Deberíamos pensar en esto cuando volvemos a todo lo que hace presente al Señor en nuestra vida, como nos invita San Benito al hablar del tiempo de Cuaresma (RB 49). Por ejemplo, cuando volvemos a la vida fraterna de nuestra comunidad, a los sacramentos, a la Palabra de Dios, a la enseñanza de la Iglesia, o al hermano o hermana que nos necesita, al pobre que está fuera de nuestra puerta. Todos estos “retornos” al Señor nos permiten entrar en el espacio en el que Él cambia nuestros corazones. Todos estos retornos al Redentor nos abren a la sorpresa y al milagro de descubrir que, precisamente allí donde temíamos ir, nos encontramos con Jesús y le permitimos que nos dé un corazón nuevo, rebosante de amor y de alegría. Es la gran sorpresa pascual de los discípulos de Emaús: “¿No ardía nuestro corazón mientras nos hablaba por el camino?” (Lc 24,32).
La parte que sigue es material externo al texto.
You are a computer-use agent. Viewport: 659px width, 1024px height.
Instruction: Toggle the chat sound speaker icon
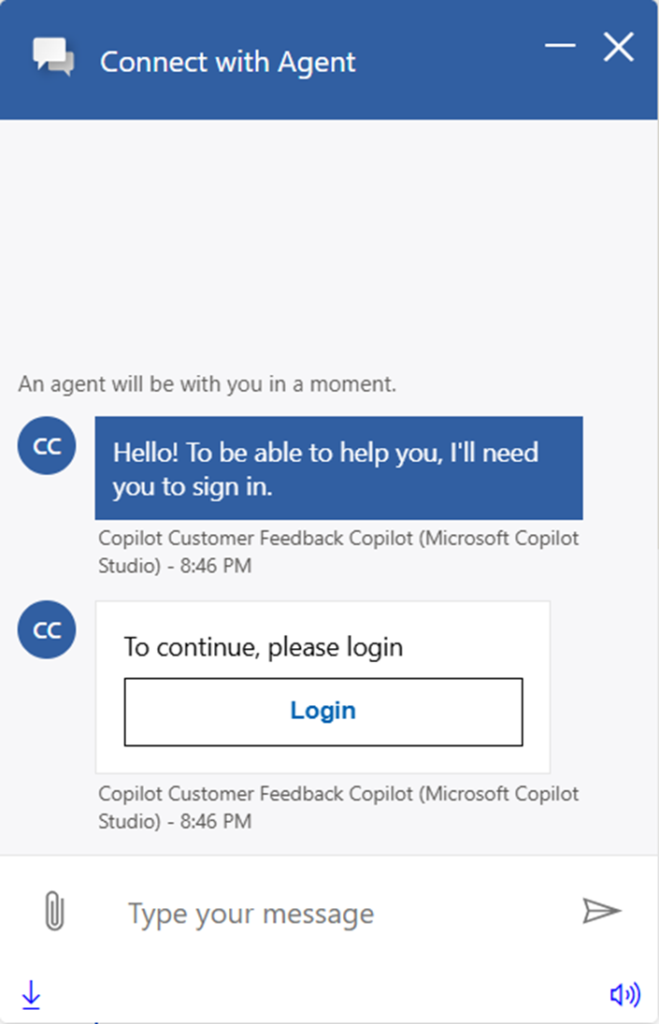pos(624,993)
Este retorno a Cristo es la verdadera ofrenda de nuestra vida, y de todo lo que vivimos. La ofrenda cristiana tiene siempre un carácter eucarístico, es siempre ponernos como el pan y el vino, o como los cinco panes y los dos peces, en manos de Cristo Redentor que nos une a su ofrenda al Padre para la salvación del mundo. (…)
¡Feliz camino de Cuaresma! Y pidámonos los unos para los otros, como nos enseña San Benito, la gracia de vivir este tiempo de espera de la Pascua “en la alegría del Espíritu Santo” (RB 49,6).